On her radio show, Alzheimer’s Speaks, Lori La Bey talks with caregivers and those suffering from dementia in the hope of connecting the community.
Lori La Bey founded Alzheimer’s Speaks Radio, a talk-radio show raising awareness about dementia, in 2011. Over the past eight years, La Bey has discussed caregiving, advocacy for better research, and her own personal experiences with her mother’s dementia on the show, which she says she started out of frustration. “I didn’t feel needs were being met at all,” she said. “As family members, we didn’t have any resources, we didn’t know where to go, we didn’t know what questions to ask.”
The torment of not knowing
La Bey’s first encounter with dementia came at age 13 when one of her favorite great aunts ended up in a nursing home. “She didn’t know who I was,” La Bey said. “The only thing people could tell me was that this is what happens when people get old. It’s part of the senility, and it wasn’t anything personal. But it was very personal to me.”
She has since made it her mission to engage people all over the world in open conversations about Alzheimer’s and dementia. “I don’t want anybody to feel the pain that our family felt,” she said.
Ticking all the boxes
Being a caregiver can be consuming and emotionally exhausting, and La Bey said that many people will lean into their caregiving roles by being extremely detail-oriented. “Most of us are empowered by a checklist. It feels good to check things off,” she said. “But when we get so focused on how we’re giving care, we end up focusing on the task and not on the emotional state of our relationship.”
When La Bey began working on Alzheimer’s Speaks, she traveled around the world to speak to both professionals and family members of people suffering from dementia. “I asked them three questions,” she said. First, “What do they want their person to know? And for most families it was typically, I love you.

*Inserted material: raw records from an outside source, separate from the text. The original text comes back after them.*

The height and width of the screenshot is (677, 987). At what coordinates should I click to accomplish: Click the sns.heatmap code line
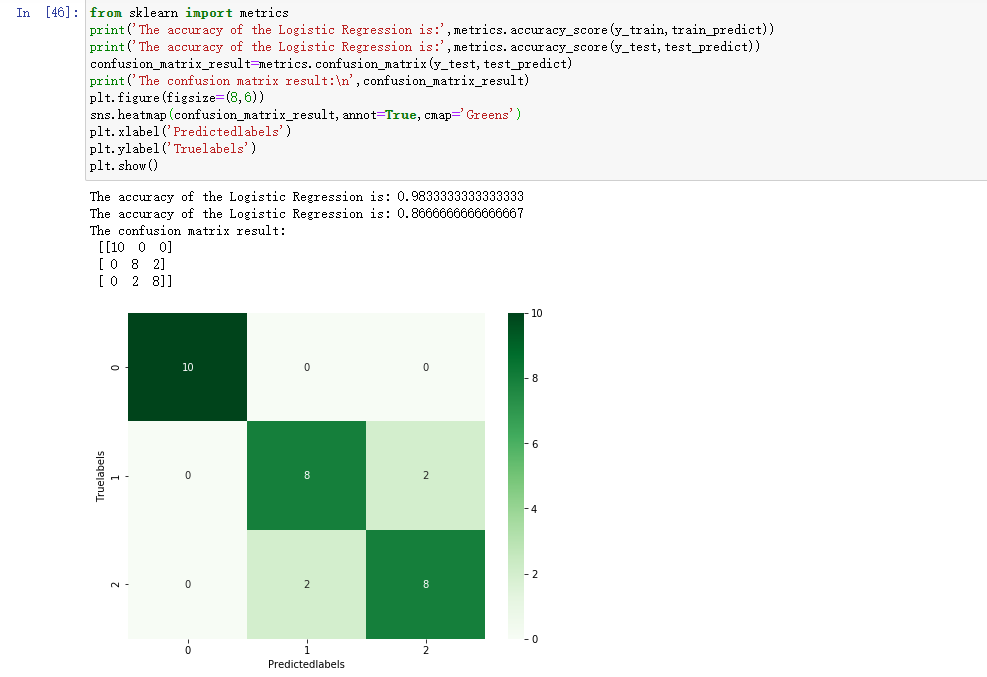[305, 115]
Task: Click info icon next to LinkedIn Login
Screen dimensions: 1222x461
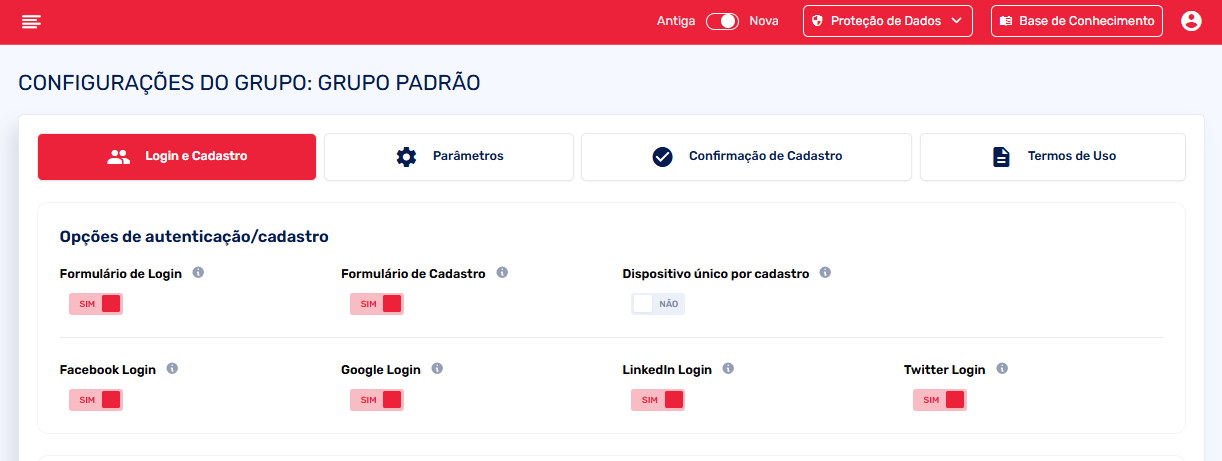Action: coord(728,368)
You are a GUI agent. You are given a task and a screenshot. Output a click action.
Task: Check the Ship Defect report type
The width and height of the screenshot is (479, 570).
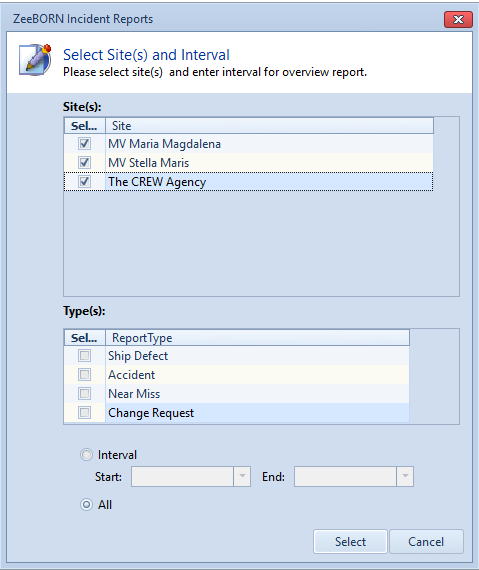pyautogui.click(x=84, y=356)
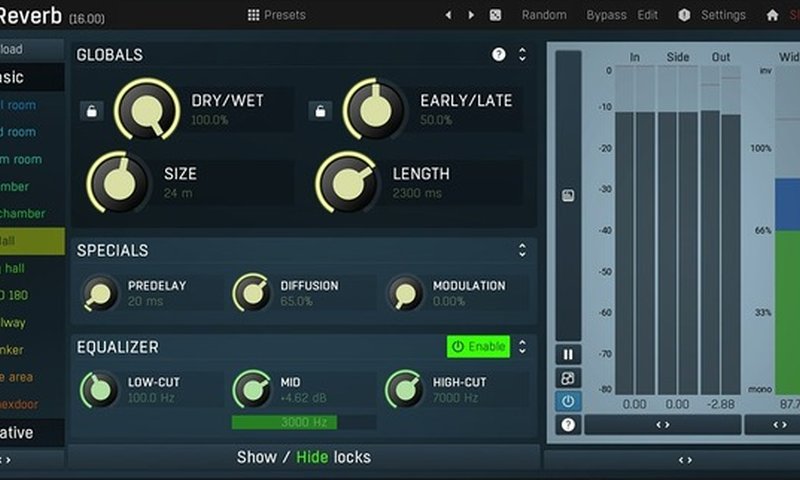Click the randomize dice icon in top bar
The height and width of the screenshot is (480, 800).
(495, 15)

For professionals it was, we’re here to support you.” Second, La Bey asked them what they are focusing on in their caregiving. “Everybody gave a checklist,” she said. Finally, she asked what they wanted to remember, “because so many of us are worried that we’re going to forget who the person was.”
Cracks in the system
Hearing all of their answers, La Bey realized there were gaps in how people were thinking about care. “What I’d missed was in everybody’s tone of voice — not their words — was this subtle twang that said, ‘This isn’t how I pictured my life.’” Asking these questions to people suffering with dementia was hugely impactful, La Bey said. “They still read all of our nonverbals. Many will say that those are more important to them than our words. So when we’re off, when we’re having a bad day and we’re pretending, they feel that agitation.”
As La Bey embraced her role as an advocate, she saw how many hurdles there were for advancing the research. “When I started this, I made a commitment to myself that I would not work in a broken system,” she said. “That’s how bad I thought it was. And I still think, even though we’ve made a lot of progress, we’re still way behind the eight ball.”
Collaborating for the community
The biggest hurdle she sees is that government organizations and funding groups are not collaborating for the benefit of the community, so the community feels abandoned. “We’re not going to get people coming forward for trials, and we’re not going to engage communities if they don’t feel cared for,” she said. “I really hope there is more money, focus, and time on how we care.”